Care colleghe, cari colleghi,

Vi scriviamo in qualità di co-sindaci eletti, rispettivamente nelle tre municipalità metropolitane di Mardin, Diyarbakır e Van. Queste tre maggiori province curde in Turchia, che ospitano un totale di 3,8 milioni di cittadine e cittadini, sono tra le roccaforti politiche e elettorali del nostro partito, il Partito Democratico dei Popoli (HDP). Nelle elezioni municipali del 31 marzo 2019, abbiamo vinto la carica di sindaco con margini elevati; 56.24% a Mardin, 62.93% a Diyarbakır, e 53.83% a Van.

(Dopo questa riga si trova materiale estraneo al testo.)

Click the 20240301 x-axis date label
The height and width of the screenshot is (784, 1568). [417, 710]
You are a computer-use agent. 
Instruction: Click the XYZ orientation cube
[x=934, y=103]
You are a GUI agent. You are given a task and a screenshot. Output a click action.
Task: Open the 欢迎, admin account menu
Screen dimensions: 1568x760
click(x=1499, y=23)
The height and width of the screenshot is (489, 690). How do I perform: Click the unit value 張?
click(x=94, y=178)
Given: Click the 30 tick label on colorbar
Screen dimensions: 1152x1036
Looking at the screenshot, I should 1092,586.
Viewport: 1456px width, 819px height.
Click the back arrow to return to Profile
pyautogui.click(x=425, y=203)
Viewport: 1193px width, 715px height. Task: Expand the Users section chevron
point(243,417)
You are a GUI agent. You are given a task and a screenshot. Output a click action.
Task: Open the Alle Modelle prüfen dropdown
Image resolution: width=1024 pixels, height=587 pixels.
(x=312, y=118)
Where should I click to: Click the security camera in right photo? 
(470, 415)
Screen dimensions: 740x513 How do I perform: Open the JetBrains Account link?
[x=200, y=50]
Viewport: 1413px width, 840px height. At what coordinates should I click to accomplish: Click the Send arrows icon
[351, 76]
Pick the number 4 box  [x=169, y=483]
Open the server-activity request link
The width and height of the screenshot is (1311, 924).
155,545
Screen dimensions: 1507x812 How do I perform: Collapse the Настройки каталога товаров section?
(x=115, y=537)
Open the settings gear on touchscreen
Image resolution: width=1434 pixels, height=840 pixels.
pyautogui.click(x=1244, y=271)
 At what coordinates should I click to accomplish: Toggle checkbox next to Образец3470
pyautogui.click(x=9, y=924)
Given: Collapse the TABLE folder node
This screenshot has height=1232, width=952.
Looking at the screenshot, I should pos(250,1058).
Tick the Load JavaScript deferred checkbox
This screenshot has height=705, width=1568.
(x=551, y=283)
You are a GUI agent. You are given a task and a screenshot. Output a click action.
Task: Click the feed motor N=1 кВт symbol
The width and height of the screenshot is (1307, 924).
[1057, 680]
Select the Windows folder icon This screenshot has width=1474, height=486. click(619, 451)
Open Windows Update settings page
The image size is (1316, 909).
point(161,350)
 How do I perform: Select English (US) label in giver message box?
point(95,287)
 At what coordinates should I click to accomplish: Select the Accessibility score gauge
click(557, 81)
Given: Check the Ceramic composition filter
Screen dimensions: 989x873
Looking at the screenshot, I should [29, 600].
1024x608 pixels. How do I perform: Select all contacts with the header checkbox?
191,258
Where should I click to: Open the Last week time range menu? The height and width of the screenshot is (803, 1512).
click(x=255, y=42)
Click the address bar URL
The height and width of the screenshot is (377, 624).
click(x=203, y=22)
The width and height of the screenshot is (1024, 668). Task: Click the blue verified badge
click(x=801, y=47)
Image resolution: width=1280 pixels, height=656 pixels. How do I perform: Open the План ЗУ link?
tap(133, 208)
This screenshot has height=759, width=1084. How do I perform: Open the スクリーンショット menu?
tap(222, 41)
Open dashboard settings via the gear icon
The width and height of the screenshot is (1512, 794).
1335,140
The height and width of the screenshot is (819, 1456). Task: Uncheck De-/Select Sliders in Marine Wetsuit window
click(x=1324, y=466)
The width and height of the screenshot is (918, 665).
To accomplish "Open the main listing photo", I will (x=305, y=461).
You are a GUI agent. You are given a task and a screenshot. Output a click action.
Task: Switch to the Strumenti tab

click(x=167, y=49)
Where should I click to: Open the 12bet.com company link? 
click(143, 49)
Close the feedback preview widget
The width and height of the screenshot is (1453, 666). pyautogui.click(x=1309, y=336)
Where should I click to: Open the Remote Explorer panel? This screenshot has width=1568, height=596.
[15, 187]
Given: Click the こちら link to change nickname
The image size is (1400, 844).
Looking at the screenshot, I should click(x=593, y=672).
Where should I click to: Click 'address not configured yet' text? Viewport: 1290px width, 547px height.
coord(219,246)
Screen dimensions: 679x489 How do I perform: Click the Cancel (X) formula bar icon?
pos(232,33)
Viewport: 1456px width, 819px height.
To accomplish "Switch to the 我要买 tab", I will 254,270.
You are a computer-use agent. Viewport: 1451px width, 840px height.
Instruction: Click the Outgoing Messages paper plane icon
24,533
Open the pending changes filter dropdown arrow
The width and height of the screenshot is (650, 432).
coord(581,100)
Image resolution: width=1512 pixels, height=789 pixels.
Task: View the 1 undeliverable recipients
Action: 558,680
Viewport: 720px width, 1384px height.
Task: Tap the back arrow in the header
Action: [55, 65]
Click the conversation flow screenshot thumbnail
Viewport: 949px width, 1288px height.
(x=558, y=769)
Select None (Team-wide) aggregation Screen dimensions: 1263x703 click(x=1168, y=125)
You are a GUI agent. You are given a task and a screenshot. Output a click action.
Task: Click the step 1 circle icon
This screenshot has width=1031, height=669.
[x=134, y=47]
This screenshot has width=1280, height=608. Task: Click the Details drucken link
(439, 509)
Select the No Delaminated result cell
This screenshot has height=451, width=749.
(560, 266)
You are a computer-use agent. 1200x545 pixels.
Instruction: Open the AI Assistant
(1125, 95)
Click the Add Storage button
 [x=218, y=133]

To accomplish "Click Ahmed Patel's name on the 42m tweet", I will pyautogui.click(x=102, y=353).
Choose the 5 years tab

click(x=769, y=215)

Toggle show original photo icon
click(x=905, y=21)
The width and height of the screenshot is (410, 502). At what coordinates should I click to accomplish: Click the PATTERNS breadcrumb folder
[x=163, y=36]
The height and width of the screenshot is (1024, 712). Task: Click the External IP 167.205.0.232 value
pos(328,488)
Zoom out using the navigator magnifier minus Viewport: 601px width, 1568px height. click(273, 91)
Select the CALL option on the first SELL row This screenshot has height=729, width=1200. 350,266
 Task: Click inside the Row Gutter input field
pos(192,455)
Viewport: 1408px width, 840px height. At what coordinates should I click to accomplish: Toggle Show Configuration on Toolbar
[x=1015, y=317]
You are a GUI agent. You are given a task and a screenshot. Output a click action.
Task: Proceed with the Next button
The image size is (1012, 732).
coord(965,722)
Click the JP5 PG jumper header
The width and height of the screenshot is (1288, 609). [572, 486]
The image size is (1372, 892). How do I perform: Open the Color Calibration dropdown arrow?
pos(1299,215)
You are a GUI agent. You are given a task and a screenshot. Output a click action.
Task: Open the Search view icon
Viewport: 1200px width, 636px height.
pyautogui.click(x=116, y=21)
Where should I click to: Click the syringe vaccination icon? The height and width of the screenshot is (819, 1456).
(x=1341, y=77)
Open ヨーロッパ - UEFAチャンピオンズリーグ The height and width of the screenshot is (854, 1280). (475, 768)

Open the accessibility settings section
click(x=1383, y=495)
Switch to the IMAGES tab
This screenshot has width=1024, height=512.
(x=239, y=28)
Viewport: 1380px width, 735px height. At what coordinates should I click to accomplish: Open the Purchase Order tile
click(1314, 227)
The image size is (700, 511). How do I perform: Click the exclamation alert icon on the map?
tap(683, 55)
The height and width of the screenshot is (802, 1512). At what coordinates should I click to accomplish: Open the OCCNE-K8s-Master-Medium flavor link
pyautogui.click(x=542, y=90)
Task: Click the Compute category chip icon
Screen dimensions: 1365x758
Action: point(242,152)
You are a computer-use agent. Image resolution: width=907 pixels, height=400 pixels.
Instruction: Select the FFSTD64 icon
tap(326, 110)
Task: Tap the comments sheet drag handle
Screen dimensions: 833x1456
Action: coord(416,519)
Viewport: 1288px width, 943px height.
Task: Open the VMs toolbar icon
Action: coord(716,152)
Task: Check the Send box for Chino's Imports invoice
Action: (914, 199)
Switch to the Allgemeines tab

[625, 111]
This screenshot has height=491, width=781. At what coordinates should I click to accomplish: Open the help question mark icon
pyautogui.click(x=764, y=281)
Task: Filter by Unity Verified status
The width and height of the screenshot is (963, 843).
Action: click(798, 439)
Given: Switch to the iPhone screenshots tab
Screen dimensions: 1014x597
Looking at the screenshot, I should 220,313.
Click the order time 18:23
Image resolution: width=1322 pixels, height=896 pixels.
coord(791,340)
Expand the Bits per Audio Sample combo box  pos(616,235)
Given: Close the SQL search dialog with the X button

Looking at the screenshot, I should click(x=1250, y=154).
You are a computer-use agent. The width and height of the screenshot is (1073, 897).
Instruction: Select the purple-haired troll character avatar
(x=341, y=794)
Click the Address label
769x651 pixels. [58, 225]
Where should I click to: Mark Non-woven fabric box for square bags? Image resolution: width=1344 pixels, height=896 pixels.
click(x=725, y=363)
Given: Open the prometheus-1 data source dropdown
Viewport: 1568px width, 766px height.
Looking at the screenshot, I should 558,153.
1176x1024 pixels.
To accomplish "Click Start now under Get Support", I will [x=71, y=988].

Il 19 agosto 2019 siamo stati rimossi dai nostri incarichi, sostituiti da fiduciari nominati dal governo e abbiamo visto sciogliere i nostri consigli municipali in base a una decisione arbitraria del Ministero degli Interni che viola sia la Costituzione turca sia la Carta Europea delle Autonomie Locali di cui la Turchia è firmataria.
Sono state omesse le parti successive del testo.